━━ EXCERPTED RECORDS

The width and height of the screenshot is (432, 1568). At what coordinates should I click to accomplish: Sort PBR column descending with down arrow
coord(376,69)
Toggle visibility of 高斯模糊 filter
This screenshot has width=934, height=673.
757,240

━━━━

Your reply should repeat the entries above in full, with every character intact.

The width and height of the screenshot is (432, 1568). At what coordinates should I click to accomplish: Sort PBR column descending with down arrow
coord(376,69)
Toggle visibility of 高斯模糊 filter
This screenshot has width=934, height=673.
757,240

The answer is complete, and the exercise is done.